> _Instruction_
Extract every row below that contains the string "previous". Case counts.

··· Extracted records ···

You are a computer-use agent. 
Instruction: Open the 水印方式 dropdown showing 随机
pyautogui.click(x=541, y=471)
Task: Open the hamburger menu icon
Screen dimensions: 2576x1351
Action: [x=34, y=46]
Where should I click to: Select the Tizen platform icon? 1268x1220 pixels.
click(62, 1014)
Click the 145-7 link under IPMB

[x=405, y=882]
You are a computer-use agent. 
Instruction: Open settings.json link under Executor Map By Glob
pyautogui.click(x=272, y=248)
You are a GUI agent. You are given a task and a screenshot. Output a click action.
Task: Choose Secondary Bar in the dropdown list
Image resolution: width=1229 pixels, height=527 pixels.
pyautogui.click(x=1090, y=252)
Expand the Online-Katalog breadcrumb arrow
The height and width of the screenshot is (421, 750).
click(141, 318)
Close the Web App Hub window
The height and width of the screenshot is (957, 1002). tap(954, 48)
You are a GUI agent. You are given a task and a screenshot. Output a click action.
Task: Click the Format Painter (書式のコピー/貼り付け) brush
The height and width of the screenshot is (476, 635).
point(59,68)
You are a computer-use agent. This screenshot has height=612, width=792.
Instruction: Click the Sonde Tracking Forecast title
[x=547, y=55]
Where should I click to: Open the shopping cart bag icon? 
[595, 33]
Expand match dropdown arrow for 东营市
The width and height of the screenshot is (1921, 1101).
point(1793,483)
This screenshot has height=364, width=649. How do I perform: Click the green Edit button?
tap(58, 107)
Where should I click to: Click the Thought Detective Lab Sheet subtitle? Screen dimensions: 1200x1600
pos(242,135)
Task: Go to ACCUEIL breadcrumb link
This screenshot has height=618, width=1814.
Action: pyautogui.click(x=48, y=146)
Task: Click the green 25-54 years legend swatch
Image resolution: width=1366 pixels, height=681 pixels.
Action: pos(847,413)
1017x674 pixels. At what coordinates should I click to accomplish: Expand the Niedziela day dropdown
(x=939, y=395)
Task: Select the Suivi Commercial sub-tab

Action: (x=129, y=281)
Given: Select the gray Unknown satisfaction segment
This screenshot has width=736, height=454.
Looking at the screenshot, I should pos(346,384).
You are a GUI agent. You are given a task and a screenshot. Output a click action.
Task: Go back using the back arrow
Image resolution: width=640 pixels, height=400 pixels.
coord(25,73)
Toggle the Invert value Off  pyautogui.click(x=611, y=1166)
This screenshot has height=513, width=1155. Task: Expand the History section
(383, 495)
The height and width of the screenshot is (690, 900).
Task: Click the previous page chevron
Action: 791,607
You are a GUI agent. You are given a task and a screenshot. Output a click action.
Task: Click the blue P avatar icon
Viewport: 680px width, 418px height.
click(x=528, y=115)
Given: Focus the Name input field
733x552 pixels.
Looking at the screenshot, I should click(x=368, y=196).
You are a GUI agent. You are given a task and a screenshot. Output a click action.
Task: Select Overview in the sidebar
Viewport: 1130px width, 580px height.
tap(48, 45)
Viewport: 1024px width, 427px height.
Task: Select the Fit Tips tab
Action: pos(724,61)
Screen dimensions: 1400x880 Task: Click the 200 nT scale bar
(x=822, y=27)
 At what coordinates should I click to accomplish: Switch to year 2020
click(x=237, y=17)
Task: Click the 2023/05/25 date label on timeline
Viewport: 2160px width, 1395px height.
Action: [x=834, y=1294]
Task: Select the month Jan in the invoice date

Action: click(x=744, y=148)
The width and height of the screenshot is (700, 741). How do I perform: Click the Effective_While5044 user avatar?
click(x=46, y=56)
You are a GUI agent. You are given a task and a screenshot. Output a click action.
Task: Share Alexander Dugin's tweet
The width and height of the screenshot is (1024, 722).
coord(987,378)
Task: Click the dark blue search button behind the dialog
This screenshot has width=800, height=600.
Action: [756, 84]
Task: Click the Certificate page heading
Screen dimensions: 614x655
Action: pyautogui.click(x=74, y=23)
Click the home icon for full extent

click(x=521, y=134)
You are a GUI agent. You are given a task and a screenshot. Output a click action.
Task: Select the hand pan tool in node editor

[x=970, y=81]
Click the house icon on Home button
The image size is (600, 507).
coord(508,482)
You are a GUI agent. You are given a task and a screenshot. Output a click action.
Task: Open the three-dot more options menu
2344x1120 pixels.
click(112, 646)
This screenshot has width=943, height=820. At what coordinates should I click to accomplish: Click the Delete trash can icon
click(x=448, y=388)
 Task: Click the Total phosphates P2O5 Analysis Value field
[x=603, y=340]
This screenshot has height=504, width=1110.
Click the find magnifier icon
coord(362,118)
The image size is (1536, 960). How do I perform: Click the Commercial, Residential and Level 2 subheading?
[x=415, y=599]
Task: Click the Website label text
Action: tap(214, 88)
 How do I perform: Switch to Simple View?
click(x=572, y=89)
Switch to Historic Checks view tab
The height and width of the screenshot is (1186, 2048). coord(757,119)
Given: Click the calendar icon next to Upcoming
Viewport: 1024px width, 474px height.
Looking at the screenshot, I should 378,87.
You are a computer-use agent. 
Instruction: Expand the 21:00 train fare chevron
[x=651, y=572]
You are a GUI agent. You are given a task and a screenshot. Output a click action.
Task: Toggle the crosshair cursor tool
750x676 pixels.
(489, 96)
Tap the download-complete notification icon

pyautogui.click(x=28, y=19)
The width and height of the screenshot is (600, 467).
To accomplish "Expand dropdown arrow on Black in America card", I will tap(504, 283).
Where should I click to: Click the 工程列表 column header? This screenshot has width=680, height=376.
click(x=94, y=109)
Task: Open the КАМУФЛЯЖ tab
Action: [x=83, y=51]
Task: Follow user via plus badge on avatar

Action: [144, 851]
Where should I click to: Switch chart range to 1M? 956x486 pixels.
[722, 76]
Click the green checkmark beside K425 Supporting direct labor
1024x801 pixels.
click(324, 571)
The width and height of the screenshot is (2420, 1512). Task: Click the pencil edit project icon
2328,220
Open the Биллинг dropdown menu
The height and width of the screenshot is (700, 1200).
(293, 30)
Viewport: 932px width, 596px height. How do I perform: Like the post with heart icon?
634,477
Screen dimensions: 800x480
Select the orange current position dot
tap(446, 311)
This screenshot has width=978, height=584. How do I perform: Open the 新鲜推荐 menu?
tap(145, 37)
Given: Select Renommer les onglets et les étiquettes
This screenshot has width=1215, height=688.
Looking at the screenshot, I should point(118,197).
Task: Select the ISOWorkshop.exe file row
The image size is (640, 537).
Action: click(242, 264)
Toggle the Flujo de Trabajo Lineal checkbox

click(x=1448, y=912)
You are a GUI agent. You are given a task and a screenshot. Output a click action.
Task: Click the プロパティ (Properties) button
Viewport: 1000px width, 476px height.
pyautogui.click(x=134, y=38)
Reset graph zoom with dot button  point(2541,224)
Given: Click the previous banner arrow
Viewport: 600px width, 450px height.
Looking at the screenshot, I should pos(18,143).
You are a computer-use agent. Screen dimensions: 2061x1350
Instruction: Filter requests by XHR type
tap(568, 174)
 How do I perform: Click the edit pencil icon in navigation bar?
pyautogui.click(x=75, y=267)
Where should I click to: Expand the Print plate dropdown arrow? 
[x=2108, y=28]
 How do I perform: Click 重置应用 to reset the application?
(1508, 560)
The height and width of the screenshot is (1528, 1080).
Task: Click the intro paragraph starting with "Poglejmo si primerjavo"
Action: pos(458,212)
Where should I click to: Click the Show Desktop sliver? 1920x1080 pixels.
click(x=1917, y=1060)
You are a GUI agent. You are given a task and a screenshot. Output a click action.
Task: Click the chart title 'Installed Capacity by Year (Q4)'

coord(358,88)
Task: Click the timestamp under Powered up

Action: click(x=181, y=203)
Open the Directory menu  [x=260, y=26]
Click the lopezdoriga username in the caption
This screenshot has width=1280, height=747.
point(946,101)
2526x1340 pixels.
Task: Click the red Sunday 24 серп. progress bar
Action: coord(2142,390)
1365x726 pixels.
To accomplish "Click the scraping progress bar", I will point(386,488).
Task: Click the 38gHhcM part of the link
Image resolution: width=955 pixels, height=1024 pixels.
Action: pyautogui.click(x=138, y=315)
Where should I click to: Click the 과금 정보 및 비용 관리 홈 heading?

···

> _Result of this exercise_
Task: Click the previous page chevron
Given: Click the previous banner arrow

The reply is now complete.